Allestiti verso il 1528 (il 935, secondo il calendario islamico) dall’imperatore Moghul che diede loro il proprio nome, e descritti anche nelle sue memorie personali, i giardini – già luogo di riposo e di sepoltura e oggi uno dei luoghi di maggior aggregazione della comunità cittadina – furono oggetto di successivi ampliamenti e trasformazioni, fra cui la costruzione nel 1675 di una moschea ad opera dell’imperatore Moghul Shihābuddīn Moḥammed Khurram, meglio noto come Shāh Jahān e nel 1880 di un nuovo padiglione e di una residenza riservata alla moglie (il Queen’s Palace) da parte del re Abdur Rahman Khan, o la trasformazione in giardino pubblico attuata nel 1993 e l’aggiunta nel 1980 di una serra. L’intervento più recente è consistito nel restauro dell’area dove era collocata la tomba di Babur (nel frattempo dispersa) e delle mura perimetrali, al recupero degli edifici pre-esistenti e alla costruzione di un nuovo caravanserraglio, alla piantumazione di alberi e arbusti e, in base agli scavi archeologici effettuati, al ripristino delle tredici terrazze, collegate fra loro da una rete di camminamenti e scalinate, lungo le quali si effettua il percorso di visita.
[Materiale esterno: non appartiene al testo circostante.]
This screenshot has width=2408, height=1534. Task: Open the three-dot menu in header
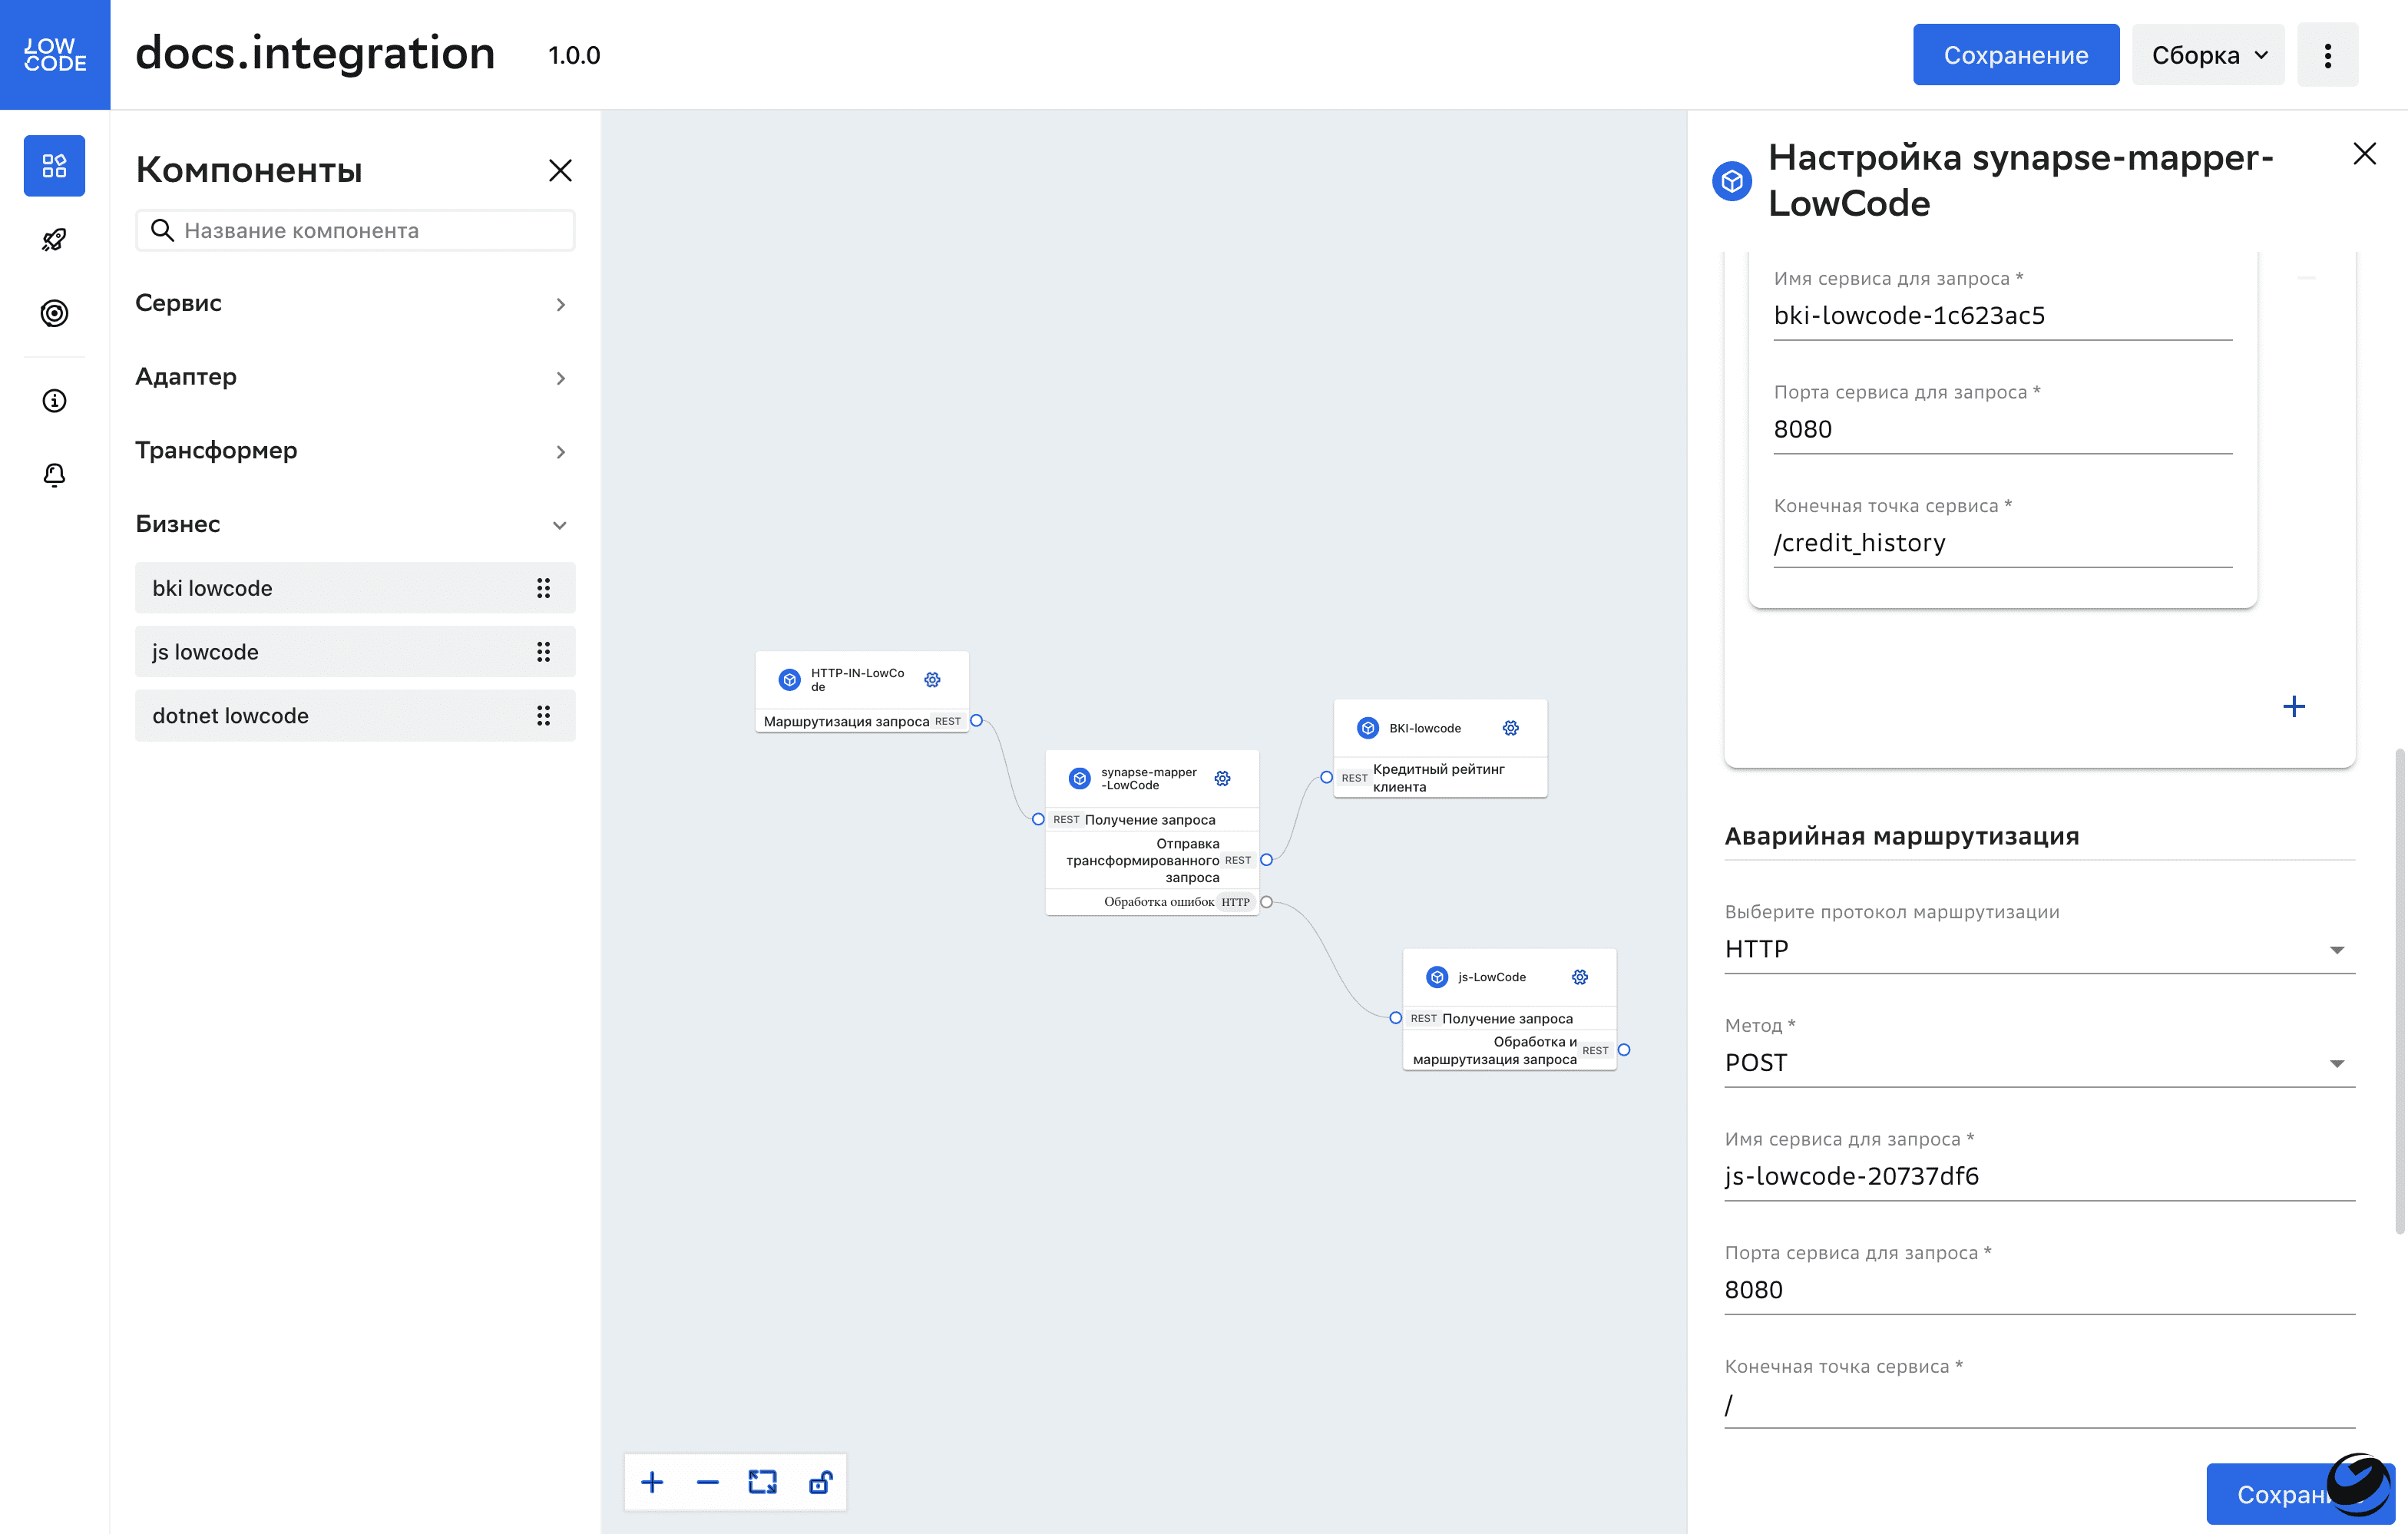tap(2328, 54)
Al termine della loro esposizione presso il Queen’s Palace all’interno di Bagh-e Babur, i carotaggi sono stati dispersi e i questionari compilati, che rimangono l’unica testimonianza dell’installazione, donati all’Università di Kabul.
Anche l’installazione di Kabul – come le altre che sarebbero seguite nel contesto complessivo del progetto Digging-Up, di cui essa costituisce l’avvio e la premessa metodologica – racconta un’identità sedimentata nel terreno, costituisce un archivio depositario di una storia e di una memoria personali e collettive, in questo caso messe a rischio da una Storia composta negli ultimi decenni da invasioni straniere, guerre civili, affermazioni di regimi totalitari, processi di peace making imposti dall’esterno, intenso sfruttamento e rapido stravolgimento edilizio e urbanistico: ogni carotaggio corrisponde a un luogo identificato da coordinate di geolocalizzazione precise, che conserva anche temporalità diverse, registrate negli strati del terreno. A differenza delle iterazioni successive del progetto, a Kabul non sono ancora presenti la componenti rappresentate dalle placche di identificazione dei luoghi dove è avvenuto il carotaggio e dalla Time Capsule, la “macchina del tempo” a cui è affidata la custodia e la trasmissione al futuro dei carotaggi. Questi ultimi, insieme ai questionari, sono stati invece affidati nel 2012 alla custodia dell'Aga Khan Trust for Culture (AKTC), partner di dOCUMENTA (13), a fini di conservazione e studio, in collaborazione con l'Università di Kabul.
La custodia dei carotaggi è stata successivamente assegnata a un individuo che vive in Afghanistan con l’accordo che sarebbe stato il depositario temporaneo dell’opera. Quando questa persona non sarà più in grado di custodire i carotaggi, per qualsiasi ragione, il suo unico compito sarà quello di identificare un futuro custode alla cui cura i carotaggi saranno trasferiti, e così via, fino al tempo in cui i carotaggi saranno irrevocabilmente perduti o torneranno infine alla terra da cui erano stati estratti... o forse ritrovati e preservati per la posterità. Il destino del progetto in Afghanistan sarà dunque intrecciato con il futuro del luogo e della sua gente.